35 à 40 milliards de dollars de dépenses prévus pour Meta en 2024. C'est deux fois plus que ce que l'entreprise a l'habitude de dépenser. Et c'est en grande partie pour accompagner le développement de l'intelligence artificielle générative (qui produit du contenu à partir d'une instruction en langage naturel). Le montant, annoncé lors de la publication des résultats trimestriels de l'entreprise, a fait frémir les investisseurs, faisant chuter l'action de l'entreprise, qui a par ailleurs doublé ses bénéfices, faisant mieux que prévu.
Car Mark Zuckerberg l'affirme lui-même - il ne faut pas s'attendre à un retour sur investissement avant « plusieurs années ». Susan Li, la directrice financière, a ajouté que les dépenses d'investissement devraient être encore plus élevées l'année prochaine, « car nous investissons de manière agressive pour soutenir nos ambitieux efforts de recherche et de développement de produits dans le domaine de l'IA ». Le propriétaire de Facebook et Instagram est, en effet, parti en retard dans cette course technologique, mais a récemment mis les bouchées doubles avec Llama 3, dont la plus grande version devrait largement surpasser en termes de nombre de paramètres (données sur lesquelles il a été entraîné) la concurrence.

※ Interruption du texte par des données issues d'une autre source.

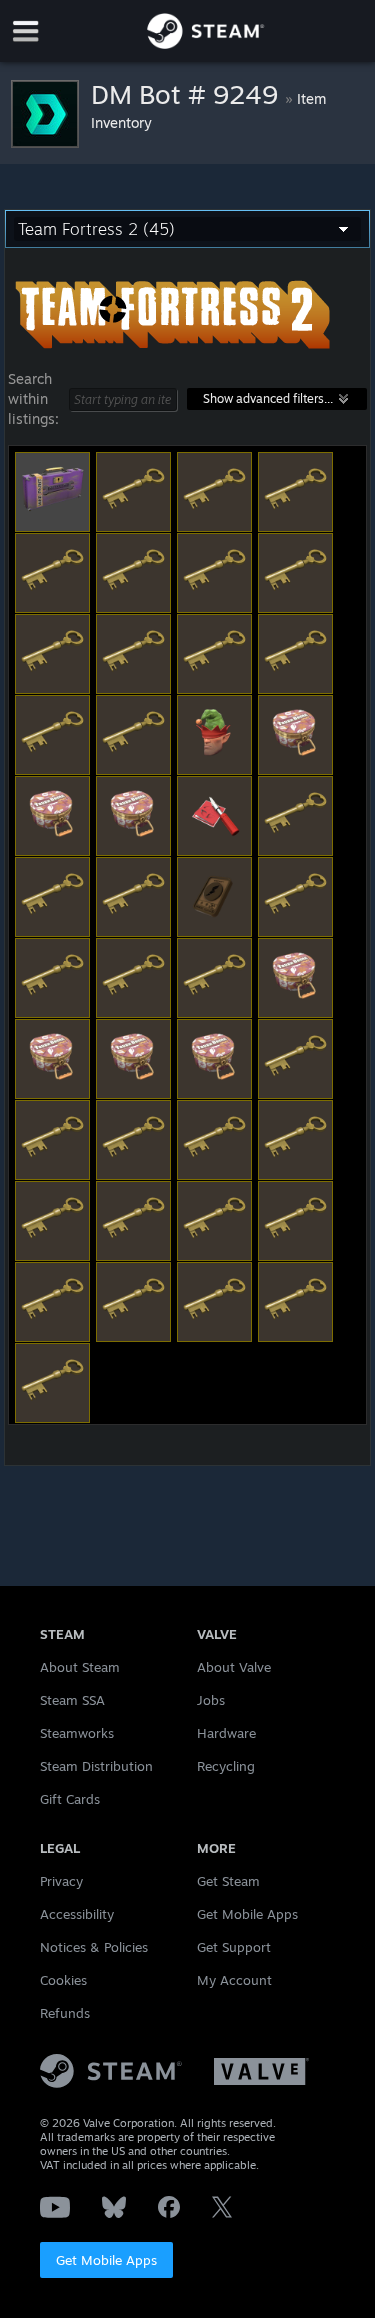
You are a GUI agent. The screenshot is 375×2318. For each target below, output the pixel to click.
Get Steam (228, 1881)
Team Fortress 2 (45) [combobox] (96, 229)
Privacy (61, 1881)
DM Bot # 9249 (188, 94)
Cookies (63, 1980)
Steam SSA (72, 1700)
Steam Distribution (96, 1766)
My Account (234, 1980)
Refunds (65, 2013)
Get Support (234, 1947)
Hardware (226, 1733)
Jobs (211, 1700)
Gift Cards (70, 1799)
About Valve (234, 1667)
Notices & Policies (94, 1947)
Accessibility (77, 1914)
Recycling (226, 1766)
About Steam (80, 1667)
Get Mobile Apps (106, 2260)
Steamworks (77, 1733)
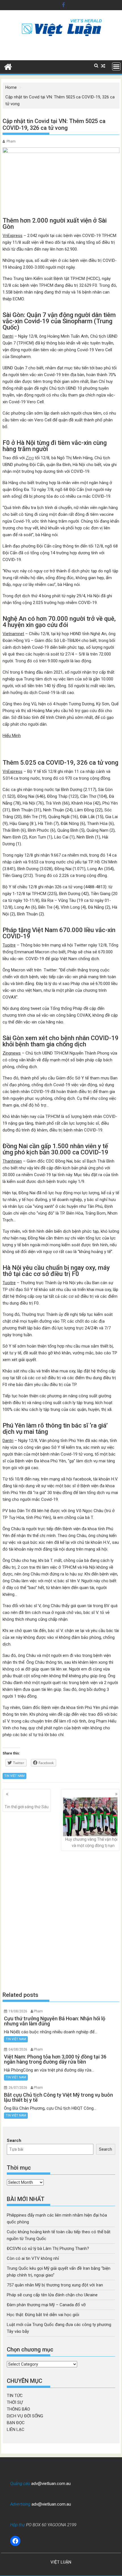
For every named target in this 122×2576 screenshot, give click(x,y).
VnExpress (12, 235)
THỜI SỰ (15, 2402)
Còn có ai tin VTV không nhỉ (33, 2258)
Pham (11, 141)
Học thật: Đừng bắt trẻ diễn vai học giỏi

La flambée des coûts est par ailleurs un enjeu partagé par l'ensemble de l'industrie. Un récent rapport de l'Université de Stanford notait que les coûts d'entraînement avaient explosé en quelques années : de quelques milliers de dollars pour les premiers Transformers (type de grand modèle de langage) en 2017 à plus de 190 millions de dollars pour la dernière version de Gemini (le grand modèle de langage).